「苦手意識がある」「なかなかうまくいかない」と自信を無くしてしまいがちな留置針。
今回ナースときどき女子の独自アンケートで、看護師の皆さんに「ルート確保(留置針)に対しての苦手意識調査」をしたところ、過半数を占める59%が「苦手」と回答しました。
しかし、看護師として働く限りは留置針から逃げることはできないでしょう。そこで今回は、留置針に対する苦手意識を克服するためのポイントをとことん伝授いたします。
ルート確保は、穿刺だけうまくできれば良いというわけではありません。必要物品、事前準備をしっかり行うことがスムーズな手技につながります。
必要物品が不足し、準備に不備があれば患者さんに不安を与えてしまいますし、時間もかかります。
また、焦ってしまうことで失敗につながる可能性があります。事前の確認と準備は確実に行いましょう。
■必要物品
・処置用シーツ
・手袋
・駆血帯
・消毒綿
・留置針(一般的に20~24G)
・フィルムドレッシング材
・固定用テープ
・接続用ライン(延長チューブ、生理用食塩水)
・トレイ
・針捨て容器
■準備
・医師の指示を確認し、必要物品を準備する。
・衛生学的手洗いを行う。
・まず患者さんの本人確認を行い、末梢静脈確保を行う目的・方法を説明し同意を得る。
・物品をすぐに手の届く場所に配置する。
・固定用のテープやフィルムドレッシング材はすぐに使用できるよう準備しておく。
穿刺する血管は、「太い」「弾力がある」「蛇行がなく真っすぐ」というものを選びます。弾力がなかったり、破れやすかったり、もろい血管は避けてください。
上腕前腕に穿刺に適した静脈が見つからない場合は、手背や足背の血管を選んでもいいでしょう。血管の走行が分からない場合は、軽く駆血帯を巻いて探します。
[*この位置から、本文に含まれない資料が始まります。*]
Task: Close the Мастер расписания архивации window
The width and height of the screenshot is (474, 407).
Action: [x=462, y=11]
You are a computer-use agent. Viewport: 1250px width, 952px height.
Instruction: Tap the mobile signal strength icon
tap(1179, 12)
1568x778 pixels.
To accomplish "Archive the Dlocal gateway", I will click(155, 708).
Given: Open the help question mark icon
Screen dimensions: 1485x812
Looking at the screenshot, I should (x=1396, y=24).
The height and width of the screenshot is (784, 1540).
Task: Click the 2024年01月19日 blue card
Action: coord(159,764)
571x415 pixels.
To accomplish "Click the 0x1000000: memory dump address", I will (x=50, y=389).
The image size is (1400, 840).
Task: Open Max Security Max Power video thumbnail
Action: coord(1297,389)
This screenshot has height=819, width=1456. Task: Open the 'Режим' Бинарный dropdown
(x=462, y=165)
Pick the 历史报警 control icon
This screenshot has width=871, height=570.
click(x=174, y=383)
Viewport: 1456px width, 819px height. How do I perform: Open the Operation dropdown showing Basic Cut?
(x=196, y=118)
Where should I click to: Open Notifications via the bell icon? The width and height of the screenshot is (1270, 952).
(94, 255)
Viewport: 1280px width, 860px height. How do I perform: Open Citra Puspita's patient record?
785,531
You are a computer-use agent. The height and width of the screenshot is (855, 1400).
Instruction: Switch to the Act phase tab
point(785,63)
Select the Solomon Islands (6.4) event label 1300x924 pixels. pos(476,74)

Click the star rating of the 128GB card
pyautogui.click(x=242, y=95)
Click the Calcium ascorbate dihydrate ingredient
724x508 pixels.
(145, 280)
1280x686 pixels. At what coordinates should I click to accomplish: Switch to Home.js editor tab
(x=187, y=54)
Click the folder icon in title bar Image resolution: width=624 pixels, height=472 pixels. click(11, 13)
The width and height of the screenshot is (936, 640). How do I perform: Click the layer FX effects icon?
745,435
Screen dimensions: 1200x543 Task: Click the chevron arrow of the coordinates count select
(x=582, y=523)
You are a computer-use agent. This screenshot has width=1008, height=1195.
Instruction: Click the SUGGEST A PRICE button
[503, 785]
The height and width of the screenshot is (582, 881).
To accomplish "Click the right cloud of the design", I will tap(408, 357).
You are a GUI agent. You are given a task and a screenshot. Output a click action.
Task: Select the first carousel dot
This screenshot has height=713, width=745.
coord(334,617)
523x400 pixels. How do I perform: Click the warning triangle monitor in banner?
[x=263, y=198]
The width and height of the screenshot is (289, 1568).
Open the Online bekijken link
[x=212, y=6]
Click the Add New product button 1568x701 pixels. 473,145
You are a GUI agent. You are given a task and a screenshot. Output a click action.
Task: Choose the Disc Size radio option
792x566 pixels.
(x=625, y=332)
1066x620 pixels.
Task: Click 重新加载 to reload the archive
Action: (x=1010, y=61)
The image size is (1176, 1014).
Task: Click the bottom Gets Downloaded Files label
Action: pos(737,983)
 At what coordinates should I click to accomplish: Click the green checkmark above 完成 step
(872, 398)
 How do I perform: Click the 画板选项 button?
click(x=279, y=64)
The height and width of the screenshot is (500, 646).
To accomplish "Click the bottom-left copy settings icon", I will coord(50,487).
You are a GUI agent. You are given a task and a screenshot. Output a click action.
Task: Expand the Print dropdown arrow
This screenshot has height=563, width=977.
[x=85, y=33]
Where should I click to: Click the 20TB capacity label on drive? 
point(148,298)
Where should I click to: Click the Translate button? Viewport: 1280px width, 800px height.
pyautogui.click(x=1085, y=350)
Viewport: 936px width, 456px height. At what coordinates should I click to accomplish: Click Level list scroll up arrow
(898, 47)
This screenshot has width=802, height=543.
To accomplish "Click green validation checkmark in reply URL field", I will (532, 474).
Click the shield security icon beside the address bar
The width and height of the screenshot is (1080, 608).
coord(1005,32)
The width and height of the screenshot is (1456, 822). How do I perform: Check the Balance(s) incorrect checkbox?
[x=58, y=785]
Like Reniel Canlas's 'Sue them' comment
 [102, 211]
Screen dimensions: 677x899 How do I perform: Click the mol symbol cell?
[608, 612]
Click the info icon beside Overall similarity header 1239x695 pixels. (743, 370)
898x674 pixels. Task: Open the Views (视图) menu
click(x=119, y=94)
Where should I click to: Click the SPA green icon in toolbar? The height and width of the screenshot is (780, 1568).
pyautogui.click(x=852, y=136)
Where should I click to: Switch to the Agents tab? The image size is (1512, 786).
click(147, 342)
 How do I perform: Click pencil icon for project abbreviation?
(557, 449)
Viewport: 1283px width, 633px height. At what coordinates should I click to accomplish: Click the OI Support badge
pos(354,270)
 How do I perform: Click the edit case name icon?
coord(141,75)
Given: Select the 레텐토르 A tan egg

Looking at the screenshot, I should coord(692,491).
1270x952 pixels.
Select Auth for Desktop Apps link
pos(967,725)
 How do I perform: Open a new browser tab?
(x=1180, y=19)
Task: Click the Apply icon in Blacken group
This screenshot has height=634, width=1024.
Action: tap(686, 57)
また、血管が出にくい患者さんは穿刺しやすい部位を把握している場合があるので、「普段はどの部位から行っていますか?」など本人に聞くと解決するケースもあります。
■おもな穿刺部位
肘正中皮静脈、尺側皮静脈、橈側皮静脈
■穿刺の体位
穿刺する部位は心臓よりも低くすることで、血管が怒張しやすくなります。
■避けたい部位
・乳房切除やリンパ節郭清を受けた側の上肢
・麻痺側
・シャント肢
そのほか、前腕橈骨側の手首付近は橈骨神経が広く走行しているので避けます。
深部にある血管に穿刺すると、神経損傷のリスクが高まってしまいます。
長い1本の血管が見えている場合には、末梢の方から穿刺していきます。もし失敗した際、次に中枢側に穿刺することにより、失敗した部位から薬液が流れ出るのを防ぐためです。穿刺を行う血管は皮下組織の中を走行しているので、浅めに穿刺していきます。
具体的な手順は以下のようになります。
1.穿刺する際、留置針を持っていない方の手の指で穿刺部の末梢側の皮膚を軽く引っ張り、血管を固定する。
2.針先の切り口を上にして、予定部位の1㎝ほど手前から穿刺する。
3.針は皮膚面に対して5~20度くらいの角度で、血管の走行に沿って穿刺する。
4.逆血が見られたら外筒の先端を少し寝かせ気味にし、数㎜進める。
5.外筒内にも逆血が見られたら、外筒のみ根元まで進める。逆血が見られない場合には外筒のみ進めていくことで逆血が確認できることがあるが、何度も針を進めたり引いたりするのは避ける。
6.内筒を抜去する。一緒に外筒が抜けないように注意する。
苦手とする看護師が多いルート確保。思わず「あるある!」と言ってしまいそうな体験談をご紹介します。
・せっかく穿刺が成功したのに、延長チューブを接続しているときに手がブレて外れてしまった
・固定用テープを貼ったのに点滴が落ちない
・ループが屈曲し閉塞していた
・2回失敗すると「また失敗したらどうしよう」というプレッシャーがすごい
・入院時の穿刺は、患者さんのご家族もいるのでより緊張してしまう
・うまく穿刺できたのに急に患者さんが動いて外れてしまう
・点滴中、ルートが引っかかり外れる
看護手技の中でも苦手意識のある人が多いルート確保ですが、コツを知ることでより穿刺しやすくなります。いくら苦手といっても、緊張感が患者さんに伝わらないように注意しましょう。
また、血管の出方には個人差があるので何より経験を積んでいくことが大切です。機会があれば積極的に経験し、苦手を克服できるようにしていきましょう。